● DATA RECORDS:
= = = = = = =

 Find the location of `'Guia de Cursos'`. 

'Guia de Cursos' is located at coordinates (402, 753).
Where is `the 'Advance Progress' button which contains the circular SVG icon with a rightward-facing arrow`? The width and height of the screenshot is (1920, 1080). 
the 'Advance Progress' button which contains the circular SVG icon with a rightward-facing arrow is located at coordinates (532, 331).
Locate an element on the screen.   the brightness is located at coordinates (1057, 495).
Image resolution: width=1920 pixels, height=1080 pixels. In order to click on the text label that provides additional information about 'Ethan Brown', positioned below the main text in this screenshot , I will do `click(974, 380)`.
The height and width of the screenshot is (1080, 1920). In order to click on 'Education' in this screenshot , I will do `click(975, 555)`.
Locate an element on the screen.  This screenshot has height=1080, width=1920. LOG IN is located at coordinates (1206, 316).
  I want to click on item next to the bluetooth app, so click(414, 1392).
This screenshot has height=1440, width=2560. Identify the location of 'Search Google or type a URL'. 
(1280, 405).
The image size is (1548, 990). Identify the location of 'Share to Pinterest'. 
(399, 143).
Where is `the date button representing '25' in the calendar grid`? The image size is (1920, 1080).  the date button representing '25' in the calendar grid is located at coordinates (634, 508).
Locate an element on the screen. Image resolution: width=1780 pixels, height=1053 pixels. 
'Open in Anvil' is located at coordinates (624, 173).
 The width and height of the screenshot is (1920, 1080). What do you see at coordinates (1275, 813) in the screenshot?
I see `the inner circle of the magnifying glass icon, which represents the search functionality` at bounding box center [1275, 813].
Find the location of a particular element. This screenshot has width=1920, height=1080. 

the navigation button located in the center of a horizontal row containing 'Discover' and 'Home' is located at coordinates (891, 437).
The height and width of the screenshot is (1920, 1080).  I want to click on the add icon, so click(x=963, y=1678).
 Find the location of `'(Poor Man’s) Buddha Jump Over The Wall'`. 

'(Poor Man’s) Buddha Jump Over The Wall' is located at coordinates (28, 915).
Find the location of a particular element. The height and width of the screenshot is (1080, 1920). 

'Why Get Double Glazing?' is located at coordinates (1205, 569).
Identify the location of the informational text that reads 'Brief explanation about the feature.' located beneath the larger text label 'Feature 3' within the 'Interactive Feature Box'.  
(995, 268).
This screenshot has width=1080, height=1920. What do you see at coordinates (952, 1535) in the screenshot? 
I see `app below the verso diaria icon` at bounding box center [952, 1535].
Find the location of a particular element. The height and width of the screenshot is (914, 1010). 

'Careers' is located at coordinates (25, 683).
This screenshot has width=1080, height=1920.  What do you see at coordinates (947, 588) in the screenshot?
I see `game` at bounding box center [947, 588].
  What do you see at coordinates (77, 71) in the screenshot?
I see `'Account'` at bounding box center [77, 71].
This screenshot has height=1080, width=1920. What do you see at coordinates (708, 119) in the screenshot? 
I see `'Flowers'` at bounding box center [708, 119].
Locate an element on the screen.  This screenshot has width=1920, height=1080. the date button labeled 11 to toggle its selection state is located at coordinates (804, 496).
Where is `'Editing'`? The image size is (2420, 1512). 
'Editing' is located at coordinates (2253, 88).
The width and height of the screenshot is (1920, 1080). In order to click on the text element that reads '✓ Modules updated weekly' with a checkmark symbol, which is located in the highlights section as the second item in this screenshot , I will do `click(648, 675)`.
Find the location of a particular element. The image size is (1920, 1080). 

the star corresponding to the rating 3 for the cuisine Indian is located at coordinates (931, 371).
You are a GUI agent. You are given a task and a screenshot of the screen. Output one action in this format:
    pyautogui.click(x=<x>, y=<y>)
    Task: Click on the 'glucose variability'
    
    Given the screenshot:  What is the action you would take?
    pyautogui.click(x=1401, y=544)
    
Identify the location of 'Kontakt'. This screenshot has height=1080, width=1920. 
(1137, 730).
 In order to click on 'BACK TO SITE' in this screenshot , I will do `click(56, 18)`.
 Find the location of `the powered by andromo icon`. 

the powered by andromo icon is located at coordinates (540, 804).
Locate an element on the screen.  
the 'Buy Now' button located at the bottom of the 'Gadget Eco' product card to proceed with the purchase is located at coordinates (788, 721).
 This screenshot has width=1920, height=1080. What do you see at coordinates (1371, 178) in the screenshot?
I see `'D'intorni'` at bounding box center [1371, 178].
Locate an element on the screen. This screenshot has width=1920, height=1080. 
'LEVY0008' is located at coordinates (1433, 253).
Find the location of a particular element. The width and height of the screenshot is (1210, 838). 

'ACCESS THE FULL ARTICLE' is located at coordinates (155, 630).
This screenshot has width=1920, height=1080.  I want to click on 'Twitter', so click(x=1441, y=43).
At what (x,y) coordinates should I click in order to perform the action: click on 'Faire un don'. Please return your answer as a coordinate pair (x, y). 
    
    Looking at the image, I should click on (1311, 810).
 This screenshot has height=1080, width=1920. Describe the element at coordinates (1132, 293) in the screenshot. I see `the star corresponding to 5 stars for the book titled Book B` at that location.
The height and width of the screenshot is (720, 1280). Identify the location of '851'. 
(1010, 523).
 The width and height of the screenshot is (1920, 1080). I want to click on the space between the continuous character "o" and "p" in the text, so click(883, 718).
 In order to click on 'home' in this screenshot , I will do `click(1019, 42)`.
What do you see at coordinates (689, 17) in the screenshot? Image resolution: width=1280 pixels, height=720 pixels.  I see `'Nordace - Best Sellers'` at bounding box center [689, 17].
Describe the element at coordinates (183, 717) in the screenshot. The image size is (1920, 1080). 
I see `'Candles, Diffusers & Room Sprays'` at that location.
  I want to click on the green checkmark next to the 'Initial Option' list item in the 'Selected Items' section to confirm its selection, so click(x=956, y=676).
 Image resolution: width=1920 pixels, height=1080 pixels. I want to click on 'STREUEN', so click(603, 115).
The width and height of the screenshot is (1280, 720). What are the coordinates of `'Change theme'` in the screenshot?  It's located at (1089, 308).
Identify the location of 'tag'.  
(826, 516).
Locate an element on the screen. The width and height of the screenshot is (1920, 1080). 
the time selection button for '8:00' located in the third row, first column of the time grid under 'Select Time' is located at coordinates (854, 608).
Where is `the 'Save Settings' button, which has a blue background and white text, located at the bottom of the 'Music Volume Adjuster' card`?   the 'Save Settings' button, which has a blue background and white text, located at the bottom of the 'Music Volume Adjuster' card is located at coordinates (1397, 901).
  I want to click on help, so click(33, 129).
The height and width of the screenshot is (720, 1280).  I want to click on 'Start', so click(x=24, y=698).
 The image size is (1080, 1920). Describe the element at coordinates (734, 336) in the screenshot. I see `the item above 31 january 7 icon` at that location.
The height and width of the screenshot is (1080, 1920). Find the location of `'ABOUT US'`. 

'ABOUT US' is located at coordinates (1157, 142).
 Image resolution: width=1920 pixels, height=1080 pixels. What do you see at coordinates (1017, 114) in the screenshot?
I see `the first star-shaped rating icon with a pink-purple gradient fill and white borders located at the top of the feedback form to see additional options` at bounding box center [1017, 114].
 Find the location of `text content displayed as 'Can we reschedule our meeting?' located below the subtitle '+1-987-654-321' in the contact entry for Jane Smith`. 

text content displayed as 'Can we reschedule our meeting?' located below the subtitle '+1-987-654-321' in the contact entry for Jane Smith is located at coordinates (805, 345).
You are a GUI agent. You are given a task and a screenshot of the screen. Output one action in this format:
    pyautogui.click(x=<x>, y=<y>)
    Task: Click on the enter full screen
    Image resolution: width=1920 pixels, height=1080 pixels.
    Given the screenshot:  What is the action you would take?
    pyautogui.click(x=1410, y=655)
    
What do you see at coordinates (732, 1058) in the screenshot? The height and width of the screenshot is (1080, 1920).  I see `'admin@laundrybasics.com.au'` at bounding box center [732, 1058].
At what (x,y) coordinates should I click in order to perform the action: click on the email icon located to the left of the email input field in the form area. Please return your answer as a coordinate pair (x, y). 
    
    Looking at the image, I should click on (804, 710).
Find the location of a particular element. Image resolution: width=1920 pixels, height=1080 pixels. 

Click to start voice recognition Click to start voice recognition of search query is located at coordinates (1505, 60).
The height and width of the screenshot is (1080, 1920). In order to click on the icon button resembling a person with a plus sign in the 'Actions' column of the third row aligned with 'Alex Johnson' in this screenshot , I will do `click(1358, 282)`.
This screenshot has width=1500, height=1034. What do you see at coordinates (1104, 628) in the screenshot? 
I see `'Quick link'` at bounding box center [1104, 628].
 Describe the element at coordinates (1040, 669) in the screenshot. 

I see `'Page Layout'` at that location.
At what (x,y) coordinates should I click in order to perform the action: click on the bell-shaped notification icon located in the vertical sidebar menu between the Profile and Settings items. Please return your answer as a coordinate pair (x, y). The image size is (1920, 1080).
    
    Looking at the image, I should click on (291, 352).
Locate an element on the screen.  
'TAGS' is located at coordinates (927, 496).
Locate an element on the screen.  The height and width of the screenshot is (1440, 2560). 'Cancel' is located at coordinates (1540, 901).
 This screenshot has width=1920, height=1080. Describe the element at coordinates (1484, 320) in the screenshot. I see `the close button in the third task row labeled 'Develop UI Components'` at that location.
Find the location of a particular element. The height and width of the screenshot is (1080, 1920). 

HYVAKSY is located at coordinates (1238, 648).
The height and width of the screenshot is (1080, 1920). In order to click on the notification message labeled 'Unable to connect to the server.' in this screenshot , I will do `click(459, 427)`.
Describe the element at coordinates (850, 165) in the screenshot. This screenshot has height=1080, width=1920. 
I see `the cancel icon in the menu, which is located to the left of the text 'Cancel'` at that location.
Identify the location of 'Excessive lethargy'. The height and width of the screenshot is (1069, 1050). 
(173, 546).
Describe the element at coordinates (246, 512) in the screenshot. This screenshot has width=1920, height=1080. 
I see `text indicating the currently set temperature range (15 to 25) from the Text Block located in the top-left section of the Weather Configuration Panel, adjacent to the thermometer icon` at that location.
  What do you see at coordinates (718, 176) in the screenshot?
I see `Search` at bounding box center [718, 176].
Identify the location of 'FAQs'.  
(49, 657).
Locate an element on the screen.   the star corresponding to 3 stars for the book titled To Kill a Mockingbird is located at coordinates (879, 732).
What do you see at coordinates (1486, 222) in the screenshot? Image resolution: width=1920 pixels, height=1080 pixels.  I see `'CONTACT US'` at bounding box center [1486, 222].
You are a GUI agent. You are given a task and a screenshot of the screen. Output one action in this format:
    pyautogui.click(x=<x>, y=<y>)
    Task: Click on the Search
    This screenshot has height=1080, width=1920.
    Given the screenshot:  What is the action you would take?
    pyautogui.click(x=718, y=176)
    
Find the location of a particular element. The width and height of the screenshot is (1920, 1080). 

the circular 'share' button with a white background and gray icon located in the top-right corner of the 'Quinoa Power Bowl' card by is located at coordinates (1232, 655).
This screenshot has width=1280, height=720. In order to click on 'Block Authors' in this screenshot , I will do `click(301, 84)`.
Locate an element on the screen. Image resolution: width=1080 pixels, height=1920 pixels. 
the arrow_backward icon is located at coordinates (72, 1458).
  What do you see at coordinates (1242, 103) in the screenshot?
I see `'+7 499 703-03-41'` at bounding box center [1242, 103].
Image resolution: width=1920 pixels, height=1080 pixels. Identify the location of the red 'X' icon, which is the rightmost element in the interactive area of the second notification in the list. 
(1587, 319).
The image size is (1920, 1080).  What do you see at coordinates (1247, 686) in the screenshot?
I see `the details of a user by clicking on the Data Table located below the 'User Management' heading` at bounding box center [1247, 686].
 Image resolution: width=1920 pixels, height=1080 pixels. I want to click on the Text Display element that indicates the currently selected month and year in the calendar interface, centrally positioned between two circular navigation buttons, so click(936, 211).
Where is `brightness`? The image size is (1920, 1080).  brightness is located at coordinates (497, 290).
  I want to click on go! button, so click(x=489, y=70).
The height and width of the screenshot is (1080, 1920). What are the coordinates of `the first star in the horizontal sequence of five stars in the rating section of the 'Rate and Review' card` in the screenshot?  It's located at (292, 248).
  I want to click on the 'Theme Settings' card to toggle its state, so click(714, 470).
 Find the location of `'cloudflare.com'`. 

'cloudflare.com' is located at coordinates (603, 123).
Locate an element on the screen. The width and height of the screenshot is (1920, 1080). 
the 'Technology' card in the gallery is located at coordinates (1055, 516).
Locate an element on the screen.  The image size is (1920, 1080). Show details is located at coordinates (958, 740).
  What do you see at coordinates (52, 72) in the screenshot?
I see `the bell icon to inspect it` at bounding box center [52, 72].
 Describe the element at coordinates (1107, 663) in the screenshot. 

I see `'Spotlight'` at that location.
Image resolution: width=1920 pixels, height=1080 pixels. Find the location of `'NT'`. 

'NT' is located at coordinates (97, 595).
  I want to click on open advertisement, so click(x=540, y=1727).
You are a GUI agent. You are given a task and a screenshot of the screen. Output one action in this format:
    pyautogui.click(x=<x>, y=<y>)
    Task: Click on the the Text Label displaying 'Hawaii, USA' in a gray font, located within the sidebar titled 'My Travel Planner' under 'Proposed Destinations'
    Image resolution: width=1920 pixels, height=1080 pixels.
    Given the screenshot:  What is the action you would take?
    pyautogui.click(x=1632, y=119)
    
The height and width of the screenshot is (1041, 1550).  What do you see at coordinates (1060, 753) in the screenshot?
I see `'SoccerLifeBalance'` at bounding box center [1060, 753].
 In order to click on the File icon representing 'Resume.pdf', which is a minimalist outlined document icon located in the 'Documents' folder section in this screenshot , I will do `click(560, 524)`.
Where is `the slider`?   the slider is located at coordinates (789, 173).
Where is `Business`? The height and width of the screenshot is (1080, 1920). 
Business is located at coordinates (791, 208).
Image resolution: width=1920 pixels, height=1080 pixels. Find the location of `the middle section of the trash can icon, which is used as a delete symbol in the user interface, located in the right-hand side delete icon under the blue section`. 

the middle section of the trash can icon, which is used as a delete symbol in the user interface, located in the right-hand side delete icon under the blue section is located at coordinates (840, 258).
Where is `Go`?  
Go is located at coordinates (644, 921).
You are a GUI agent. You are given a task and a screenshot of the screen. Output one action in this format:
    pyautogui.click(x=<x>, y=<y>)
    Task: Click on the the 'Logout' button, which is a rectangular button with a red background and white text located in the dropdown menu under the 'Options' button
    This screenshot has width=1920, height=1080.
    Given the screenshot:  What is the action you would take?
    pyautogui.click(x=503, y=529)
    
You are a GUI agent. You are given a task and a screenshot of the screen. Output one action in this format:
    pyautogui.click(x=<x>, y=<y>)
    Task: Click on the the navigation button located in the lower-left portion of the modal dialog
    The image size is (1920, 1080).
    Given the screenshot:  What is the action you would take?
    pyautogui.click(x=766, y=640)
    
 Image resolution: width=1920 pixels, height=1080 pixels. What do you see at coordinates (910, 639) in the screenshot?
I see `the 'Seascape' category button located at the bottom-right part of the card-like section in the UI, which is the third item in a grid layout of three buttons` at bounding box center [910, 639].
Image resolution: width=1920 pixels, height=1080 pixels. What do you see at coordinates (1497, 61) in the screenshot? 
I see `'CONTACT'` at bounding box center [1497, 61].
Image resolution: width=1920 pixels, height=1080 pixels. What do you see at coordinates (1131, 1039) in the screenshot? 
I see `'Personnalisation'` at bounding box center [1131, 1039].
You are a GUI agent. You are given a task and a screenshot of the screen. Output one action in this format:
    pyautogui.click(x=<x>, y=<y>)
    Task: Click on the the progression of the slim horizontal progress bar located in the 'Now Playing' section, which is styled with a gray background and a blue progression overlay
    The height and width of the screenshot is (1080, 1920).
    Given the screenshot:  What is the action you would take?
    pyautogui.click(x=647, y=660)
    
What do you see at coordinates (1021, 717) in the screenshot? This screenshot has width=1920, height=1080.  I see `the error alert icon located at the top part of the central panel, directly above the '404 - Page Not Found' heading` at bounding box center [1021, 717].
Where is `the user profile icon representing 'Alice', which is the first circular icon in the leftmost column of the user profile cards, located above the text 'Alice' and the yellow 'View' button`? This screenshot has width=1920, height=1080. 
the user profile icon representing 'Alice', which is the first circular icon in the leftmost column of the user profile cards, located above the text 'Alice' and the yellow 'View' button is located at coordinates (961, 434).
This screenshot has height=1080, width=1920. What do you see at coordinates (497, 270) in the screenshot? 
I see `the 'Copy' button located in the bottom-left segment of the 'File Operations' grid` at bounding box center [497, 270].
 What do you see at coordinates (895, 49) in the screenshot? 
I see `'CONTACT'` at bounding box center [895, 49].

= = = = = = =

Pull out the lines from the one containing "Locate an element on the screen. Image resolution: width=1780" up to and including the one containing "The width and height of the screenshot is (1920, 1080). What", and reproduce them word for word.

● SOLUTION FOR THIS EXERCISE:
Locate an element on the screen. Image resolution: width=1780 pixels, height=1053 pixels. 
'Open in Anvil' is located at coordinates (624, 173).
 The width and height of the screenshot is (1920, 1080). What do you see at coordinates (1275, 813) in the screenshot?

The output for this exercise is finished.